Al no tener respuesta por unos minutos, Socorro, preocupada, le preguntó:
–¿Qué te pasó, Carmenza?
La nombrada se volteó a verla, con un brillo en los ojos esfumándose; pareciera que volaba y se iba con el viento.
–La vida, Soco, las cosas de la vida.
–¿Te duele la niña?
–Todo me duele.
–Solo la dificultad nos lleva al esfuerzo, Carmenza–, su hermana la miró con dulzura y le señaló a la niña al final del pasillo, colocando las piezas del pesebre con su papá.
–Tenés razón.
Durante un rato, ambas estuvieron hablando y charlando sobre anécdotas del pasado. Luego, cuando Carmen se giró para ver a su hermana, tomó su mano y la llevó hasta su barrigota.
–Soco, ve, me gustaría que fueras la madrina si querés.
Con los ojos como platos y la emoción en la garganta, aceptó.
–Me voy a acostar a hacer siesta, si te parece bien–, dijo Carmen–. Me está como doliendo la parte baja de la espalda. Que miedo que fuera a ser algo peligroso.
Socorro negó con la cabeza y chasqueó la lengua.
–No es nada, mija, despreocupate. Tené fe.
Un balbuceo angustiado de su hermana la hizo hablar de nuevo, antes de que se perdiera entre las cobijas, con olor a frutas y yogur.

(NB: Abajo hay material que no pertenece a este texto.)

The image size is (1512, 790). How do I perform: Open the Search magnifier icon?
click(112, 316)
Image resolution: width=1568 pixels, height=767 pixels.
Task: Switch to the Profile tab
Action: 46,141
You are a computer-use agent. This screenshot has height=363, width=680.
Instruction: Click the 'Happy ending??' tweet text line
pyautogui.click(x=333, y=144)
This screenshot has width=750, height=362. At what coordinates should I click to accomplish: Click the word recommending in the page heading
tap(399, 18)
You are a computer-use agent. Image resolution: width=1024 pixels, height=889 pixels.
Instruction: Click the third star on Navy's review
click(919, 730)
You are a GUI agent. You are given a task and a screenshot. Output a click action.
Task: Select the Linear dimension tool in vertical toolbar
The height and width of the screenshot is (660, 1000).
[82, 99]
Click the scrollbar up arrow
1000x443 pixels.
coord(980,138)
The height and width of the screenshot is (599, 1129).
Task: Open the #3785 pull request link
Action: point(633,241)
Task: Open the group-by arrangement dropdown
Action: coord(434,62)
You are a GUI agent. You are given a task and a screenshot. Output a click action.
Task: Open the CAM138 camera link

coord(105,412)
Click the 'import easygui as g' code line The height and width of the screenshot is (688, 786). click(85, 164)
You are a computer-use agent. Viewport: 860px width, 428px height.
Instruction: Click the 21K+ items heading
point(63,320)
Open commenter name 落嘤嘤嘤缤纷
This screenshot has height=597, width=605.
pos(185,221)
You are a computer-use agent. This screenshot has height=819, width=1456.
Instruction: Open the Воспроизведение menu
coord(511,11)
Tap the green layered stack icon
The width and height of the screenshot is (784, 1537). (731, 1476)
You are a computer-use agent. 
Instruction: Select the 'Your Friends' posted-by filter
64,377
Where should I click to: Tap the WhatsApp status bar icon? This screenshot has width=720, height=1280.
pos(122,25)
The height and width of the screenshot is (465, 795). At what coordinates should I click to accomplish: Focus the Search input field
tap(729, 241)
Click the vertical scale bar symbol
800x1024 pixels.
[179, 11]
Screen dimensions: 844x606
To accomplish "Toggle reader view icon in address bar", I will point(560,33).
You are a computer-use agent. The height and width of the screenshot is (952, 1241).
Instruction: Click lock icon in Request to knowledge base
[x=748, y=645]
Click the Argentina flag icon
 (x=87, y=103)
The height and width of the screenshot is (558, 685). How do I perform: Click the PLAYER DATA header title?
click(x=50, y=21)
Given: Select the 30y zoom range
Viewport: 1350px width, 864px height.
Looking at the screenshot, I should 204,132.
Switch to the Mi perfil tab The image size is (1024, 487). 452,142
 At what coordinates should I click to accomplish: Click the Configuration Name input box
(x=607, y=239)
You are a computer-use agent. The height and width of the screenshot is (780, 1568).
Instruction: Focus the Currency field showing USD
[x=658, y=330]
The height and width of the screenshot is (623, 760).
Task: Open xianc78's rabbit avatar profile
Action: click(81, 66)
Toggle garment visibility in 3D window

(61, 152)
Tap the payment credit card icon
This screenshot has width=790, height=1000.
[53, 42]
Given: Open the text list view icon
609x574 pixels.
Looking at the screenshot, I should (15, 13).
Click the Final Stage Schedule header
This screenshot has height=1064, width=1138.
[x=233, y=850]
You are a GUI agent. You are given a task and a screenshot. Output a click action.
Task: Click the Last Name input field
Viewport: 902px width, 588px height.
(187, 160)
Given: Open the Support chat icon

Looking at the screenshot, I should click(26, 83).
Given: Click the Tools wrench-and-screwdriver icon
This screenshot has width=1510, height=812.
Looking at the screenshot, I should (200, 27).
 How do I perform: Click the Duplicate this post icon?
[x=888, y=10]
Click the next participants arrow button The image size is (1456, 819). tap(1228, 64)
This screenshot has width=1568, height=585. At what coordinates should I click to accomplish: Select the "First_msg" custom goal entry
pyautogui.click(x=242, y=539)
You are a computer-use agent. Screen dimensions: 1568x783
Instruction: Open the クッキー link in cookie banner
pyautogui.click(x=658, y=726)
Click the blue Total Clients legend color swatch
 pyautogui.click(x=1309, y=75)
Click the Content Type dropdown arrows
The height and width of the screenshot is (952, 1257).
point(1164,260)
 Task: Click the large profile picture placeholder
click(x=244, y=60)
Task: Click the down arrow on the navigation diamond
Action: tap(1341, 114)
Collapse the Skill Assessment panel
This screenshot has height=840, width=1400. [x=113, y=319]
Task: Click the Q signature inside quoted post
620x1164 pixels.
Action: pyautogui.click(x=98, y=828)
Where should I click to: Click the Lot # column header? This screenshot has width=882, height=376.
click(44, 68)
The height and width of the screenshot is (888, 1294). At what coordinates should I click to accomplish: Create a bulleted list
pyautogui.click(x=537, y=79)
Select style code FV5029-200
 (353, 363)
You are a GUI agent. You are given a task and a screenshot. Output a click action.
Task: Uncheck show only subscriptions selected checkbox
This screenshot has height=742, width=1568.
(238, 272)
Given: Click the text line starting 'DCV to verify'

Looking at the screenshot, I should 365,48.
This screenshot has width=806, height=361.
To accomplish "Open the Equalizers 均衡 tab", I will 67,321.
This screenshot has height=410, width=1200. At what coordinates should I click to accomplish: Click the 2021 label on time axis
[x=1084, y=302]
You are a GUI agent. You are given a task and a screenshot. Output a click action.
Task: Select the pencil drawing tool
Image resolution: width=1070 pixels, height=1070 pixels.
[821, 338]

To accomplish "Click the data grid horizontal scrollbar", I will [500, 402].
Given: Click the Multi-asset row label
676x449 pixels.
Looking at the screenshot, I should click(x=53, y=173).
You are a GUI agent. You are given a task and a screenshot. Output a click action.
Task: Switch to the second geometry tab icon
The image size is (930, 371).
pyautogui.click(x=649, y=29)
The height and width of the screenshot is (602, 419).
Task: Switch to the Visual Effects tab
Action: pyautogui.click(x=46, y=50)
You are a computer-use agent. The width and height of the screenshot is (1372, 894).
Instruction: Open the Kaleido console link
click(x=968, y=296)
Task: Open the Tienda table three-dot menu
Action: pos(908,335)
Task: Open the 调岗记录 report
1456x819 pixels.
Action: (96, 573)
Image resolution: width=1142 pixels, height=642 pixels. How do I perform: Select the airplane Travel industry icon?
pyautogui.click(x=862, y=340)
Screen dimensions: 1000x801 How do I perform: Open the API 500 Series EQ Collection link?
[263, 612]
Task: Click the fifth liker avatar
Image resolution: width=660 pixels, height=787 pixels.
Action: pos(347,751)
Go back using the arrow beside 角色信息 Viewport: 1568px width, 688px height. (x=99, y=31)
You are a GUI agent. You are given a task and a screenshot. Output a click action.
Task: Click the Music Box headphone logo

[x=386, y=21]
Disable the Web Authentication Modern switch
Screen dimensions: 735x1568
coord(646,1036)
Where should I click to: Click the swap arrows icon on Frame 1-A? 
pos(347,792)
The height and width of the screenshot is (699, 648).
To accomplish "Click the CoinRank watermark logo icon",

–La fe es como el sol, Carmenza.
*Susana es estudiante de estudios literarios, oculta por mucho tiempo en la cueva de los estantes entre libros. Cree firmemente en ver el mundo a través de los ojos de la memoria y tal vez, solo en Colombia, bajo la mirada caótica de Kafka. Le apasiona el chocolate casi tanto como la música con referencias históricas. Finalmente, siempre, sin que nadie la vea, pone el volumen del televisor en números pares y abre la puerta con la mano derecha.